THE RECORDS:
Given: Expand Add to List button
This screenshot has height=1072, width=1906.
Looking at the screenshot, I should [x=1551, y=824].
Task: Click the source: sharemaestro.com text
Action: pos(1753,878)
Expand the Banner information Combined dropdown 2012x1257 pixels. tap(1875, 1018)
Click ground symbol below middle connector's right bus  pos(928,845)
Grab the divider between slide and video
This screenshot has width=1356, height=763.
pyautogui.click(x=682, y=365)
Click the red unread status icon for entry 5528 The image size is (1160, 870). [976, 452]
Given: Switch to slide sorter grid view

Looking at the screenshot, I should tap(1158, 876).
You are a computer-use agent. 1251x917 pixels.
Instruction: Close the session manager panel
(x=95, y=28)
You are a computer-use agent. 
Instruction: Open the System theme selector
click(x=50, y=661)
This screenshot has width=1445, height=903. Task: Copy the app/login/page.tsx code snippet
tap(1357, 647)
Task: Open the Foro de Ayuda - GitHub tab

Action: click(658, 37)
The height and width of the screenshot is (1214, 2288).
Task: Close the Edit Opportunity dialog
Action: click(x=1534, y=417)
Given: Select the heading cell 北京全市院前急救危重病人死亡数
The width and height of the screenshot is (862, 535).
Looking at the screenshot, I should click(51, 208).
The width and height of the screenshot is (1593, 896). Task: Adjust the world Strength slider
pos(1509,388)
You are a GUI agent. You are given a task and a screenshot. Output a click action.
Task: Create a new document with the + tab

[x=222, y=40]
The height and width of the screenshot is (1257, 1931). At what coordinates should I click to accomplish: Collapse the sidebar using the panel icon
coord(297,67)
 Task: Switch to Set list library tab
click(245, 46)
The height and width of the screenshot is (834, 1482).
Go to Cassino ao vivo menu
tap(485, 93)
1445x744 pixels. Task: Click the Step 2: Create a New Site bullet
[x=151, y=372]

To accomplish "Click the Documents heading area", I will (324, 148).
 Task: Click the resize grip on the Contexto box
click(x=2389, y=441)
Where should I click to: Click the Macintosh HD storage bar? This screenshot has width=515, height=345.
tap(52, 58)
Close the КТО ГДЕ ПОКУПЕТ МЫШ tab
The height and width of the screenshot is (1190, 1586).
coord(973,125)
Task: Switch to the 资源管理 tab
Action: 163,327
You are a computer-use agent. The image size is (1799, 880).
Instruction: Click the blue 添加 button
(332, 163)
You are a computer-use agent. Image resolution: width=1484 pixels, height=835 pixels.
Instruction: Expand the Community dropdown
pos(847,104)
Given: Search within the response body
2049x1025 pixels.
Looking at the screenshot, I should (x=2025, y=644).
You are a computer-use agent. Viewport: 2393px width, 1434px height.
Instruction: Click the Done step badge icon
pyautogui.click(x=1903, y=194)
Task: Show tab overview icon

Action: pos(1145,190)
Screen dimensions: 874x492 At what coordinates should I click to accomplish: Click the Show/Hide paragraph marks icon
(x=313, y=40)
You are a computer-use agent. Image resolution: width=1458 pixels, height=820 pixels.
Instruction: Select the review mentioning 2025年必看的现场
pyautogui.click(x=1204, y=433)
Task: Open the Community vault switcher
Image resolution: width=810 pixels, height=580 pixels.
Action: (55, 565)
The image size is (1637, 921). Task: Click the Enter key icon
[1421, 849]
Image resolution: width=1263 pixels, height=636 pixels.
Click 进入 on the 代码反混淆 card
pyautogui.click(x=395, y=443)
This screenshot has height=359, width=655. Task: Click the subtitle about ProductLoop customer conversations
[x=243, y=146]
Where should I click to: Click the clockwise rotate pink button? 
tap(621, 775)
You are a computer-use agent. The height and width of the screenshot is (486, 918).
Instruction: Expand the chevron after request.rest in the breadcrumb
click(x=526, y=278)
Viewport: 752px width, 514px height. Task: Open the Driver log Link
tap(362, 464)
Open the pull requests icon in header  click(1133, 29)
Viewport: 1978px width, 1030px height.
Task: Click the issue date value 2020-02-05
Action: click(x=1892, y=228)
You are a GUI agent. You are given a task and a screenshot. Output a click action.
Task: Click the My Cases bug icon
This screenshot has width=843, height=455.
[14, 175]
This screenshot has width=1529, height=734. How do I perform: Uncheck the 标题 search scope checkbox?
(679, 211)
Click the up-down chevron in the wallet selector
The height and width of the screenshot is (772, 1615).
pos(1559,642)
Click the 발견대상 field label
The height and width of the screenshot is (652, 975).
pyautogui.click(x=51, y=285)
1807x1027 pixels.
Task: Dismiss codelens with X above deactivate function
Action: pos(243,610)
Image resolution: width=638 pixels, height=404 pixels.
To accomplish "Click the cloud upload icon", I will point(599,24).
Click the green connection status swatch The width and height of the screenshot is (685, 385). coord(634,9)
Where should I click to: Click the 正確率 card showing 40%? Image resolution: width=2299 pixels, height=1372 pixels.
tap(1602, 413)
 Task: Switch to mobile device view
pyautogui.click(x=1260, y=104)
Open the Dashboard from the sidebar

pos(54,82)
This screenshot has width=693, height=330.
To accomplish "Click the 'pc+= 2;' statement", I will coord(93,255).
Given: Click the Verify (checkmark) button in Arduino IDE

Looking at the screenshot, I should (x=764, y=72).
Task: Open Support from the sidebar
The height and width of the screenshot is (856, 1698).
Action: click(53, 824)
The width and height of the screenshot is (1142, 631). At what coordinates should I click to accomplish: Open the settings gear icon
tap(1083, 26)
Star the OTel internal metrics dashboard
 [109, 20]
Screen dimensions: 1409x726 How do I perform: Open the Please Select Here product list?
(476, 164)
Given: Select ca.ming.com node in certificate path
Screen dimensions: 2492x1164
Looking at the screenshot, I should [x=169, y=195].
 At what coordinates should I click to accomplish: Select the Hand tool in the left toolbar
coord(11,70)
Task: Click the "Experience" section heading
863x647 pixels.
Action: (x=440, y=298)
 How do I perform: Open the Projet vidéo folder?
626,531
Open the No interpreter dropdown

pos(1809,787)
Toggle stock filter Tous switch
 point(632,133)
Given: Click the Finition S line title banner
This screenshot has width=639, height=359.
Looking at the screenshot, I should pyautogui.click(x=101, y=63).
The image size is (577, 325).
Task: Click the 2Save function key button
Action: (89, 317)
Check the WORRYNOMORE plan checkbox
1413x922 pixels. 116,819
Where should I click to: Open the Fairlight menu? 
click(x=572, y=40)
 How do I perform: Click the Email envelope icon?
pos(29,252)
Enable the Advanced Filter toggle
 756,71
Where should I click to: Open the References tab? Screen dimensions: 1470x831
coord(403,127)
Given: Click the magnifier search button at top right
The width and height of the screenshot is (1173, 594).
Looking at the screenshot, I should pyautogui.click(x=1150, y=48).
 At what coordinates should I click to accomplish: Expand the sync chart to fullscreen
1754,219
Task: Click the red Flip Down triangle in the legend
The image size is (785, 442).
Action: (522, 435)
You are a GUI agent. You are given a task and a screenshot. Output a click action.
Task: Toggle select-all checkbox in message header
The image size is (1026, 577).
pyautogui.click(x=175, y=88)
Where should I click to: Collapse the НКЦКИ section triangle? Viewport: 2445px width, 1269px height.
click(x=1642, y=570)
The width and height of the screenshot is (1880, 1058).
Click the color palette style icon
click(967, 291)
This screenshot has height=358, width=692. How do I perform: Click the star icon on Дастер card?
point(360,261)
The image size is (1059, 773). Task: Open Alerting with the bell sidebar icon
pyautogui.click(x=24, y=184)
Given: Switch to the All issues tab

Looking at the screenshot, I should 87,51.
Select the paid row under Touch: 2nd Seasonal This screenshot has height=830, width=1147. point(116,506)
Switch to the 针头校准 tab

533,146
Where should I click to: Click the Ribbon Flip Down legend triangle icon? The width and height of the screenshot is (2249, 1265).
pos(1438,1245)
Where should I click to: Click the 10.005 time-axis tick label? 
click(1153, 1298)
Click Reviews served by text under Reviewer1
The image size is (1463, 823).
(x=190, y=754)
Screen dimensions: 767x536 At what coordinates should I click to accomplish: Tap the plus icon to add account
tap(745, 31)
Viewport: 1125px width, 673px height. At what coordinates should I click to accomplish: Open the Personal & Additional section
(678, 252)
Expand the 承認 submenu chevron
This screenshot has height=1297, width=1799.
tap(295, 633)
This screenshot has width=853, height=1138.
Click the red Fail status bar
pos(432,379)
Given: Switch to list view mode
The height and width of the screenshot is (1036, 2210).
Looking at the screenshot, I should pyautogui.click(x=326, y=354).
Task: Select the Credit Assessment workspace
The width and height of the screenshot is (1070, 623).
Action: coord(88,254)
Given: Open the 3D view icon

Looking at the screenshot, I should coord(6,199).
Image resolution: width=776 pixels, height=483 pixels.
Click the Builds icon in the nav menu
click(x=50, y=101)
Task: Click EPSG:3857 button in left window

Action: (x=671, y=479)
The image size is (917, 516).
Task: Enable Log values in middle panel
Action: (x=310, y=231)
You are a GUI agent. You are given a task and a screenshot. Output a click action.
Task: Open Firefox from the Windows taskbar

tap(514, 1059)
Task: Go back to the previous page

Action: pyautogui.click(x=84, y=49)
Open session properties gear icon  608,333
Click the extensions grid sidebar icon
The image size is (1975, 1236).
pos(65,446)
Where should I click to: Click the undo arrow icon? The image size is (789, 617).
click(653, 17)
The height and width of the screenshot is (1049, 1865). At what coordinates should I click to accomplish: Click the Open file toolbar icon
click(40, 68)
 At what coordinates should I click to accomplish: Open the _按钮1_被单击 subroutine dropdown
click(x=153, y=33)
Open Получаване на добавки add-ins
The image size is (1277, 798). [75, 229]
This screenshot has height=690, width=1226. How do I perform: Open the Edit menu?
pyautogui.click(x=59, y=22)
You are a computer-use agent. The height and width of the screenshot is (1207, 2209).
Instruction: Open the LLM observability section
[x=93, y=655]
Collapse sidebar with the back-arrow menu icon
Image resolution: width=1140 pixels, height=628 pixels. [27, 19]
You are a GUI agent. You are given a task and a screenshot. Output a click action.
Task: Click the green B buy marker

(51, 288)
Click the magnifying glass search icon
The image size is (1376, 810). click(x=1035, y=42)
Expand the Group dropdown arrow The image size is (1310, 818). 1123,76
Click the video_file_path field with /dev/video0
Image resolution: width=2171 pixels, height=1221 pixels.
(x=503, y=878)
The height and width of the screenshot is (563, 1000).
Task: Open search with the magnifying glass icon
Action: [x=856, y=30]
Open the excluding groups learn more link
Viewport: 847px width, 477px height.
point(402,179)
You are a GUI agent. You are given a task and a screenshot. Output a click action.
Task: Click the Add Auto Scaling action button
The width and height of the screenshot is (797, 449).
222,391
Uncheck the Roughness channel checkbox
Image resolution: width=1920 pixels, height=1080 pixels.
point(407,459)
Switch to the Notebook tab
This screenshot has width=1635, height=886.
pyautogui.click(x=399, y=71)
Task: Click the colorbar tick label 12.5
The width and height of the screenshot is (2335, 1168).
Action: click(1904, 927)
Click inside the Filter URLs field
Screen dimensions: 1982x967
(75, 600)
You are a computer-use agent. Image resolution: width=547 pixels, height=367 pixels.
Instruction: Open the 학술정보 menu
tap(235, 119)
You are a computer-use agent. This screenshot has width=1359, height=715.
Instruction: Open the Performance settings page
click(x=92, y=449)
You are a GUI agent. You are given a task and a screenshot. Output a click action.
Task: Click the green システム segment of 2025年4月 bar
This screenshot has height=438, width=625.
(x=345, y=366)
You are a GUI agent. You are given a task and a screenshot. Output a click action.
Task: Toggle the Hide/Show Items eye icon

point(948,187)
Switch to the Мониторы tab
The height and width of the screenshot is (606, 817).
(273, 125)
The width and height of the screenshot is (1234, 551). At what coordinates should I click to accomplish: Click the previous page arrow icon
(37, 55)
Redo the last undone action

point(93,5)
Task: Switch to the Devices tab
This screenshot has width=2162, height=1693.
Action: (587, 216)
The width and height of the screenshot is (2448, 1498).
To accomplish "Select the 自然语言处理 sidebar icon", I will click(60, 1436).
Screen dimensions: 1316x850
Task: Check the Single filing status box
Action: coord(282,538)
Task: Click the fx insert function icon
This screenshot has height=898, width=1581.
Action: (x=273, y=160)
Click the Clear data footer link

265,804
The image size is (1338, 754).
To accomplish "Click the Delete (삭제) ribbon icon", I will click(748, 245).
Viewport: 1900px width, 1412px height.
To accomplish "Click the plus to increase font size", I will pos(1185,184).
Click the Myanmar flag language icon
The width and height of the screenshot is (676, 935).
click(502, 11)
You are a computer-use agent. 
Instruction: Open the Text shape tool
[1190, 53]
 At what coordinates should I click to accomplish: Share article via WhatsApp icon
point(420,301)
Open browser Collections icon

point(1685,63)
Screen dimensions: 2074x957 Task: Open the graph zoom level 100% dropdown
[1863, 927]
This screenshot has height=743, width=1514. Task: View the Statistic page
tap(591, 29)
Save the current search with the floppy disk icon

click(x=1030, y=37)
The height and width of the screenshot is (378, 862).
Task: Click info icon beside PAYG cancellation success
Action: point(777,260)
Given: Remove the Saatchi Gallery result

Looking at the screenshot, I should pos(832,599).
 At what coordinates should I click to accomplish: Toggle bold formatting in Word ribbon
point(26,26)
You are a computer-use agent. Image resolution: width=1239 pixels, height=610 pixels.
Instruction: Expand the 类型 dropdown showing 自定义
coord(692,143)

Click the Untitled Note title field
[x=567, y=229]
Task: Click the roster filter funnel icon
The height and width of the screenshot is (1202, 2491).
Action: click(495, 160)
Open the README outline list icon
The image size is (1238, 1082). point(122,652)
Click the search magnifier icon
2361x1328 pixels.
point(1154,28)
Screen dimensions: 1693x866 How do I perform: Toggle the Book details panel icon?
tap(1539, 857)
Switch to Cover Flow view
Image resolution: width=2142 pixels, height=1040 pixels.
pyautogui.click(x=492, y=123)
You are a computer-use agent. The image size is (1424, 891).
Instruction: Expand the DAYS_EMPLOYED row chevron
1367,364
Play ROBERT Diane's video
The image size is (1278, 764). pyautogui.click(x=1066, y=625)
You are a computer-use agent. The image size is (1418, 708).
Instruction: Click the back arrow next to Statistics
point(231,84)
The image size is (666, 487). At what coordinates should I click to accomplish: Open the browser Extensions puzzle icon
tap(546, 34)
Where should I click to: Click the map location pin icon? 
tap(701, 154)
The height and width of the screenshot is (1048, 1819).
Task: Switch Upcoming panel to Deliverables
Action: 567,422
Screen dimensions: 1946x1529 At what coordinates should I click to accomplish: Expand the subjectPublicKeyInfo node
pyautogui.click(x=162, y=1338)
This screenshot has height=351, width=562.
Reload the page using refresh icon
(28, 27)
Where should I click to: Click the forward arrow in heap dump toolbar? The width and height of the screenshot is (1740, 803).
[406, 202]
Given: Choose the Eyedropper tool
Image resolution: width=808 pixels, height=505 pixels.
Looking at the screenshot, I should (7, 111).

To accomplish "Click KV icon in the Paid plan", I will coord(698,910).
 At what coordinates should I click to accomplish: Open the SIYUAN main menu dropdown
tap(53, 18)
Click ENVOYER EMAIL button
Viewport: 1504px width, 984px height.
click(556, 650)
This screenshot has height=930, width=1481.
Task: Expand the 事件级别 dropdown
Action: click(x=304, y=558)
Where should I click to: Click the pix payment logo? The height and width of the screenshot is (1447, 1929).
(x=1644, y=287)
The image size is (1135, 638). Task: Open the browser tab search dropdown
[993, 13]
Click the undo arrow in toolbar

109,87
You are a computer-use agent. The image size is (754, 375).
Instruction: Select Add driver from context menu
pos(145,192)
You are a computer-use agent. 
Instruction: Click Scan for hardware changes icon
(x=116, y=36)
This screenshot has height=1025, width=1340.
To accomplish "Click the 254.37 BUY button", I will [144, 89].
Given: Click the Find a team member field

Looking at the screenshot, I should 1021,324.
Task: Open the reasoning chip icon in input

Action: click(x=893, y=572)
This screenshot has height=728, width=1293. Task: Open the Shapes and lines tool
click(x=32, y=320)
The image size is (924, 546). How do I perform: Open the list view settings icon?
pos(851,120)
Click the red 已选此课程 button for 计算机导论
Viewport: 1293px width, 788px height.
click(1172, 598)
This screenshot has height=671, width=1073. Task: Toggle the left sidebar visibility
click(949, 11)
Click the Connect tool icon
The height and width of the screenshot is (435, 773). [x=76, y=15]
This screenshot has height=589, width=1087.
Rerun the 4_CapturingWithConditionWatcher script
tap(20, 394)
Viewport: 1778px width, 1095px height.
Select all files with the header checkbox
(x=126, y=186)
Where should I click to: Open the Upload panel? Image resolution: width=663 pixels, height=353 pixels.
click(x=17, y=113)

ACTIVITY: Set down exactly the lines from the start of the records to the line with "You are a computer-use agent. 1251x917". Include that line, and add nothing more.

FINISHED TASK:
Given: Expand Add to List button
This screenshot has height=1072, width=1906.
Looking at the screenshot, I should [x=1551, y=824].
Task: Click the source: sharemaestro.com text
Action: pos(1753,878)
Expand the Banner information Combined dropdown 2012x1257 pixels. tap(1875, 1018)
Click ground symbol below middle connector's right bus  pos(928,845)
Grab the divider between slide and video
This screenshot has width=1356, height=763.
pyautogui.click(x=682, y=365)
Click the red unread status icon for entry 5528 The image size is (1160, 870). [976, 452]
Given: Switch to slide sorter grid view

Looking at the screenshot, I should tap(1158, 876).
You are a computer-use agent. 1251x917 pixels.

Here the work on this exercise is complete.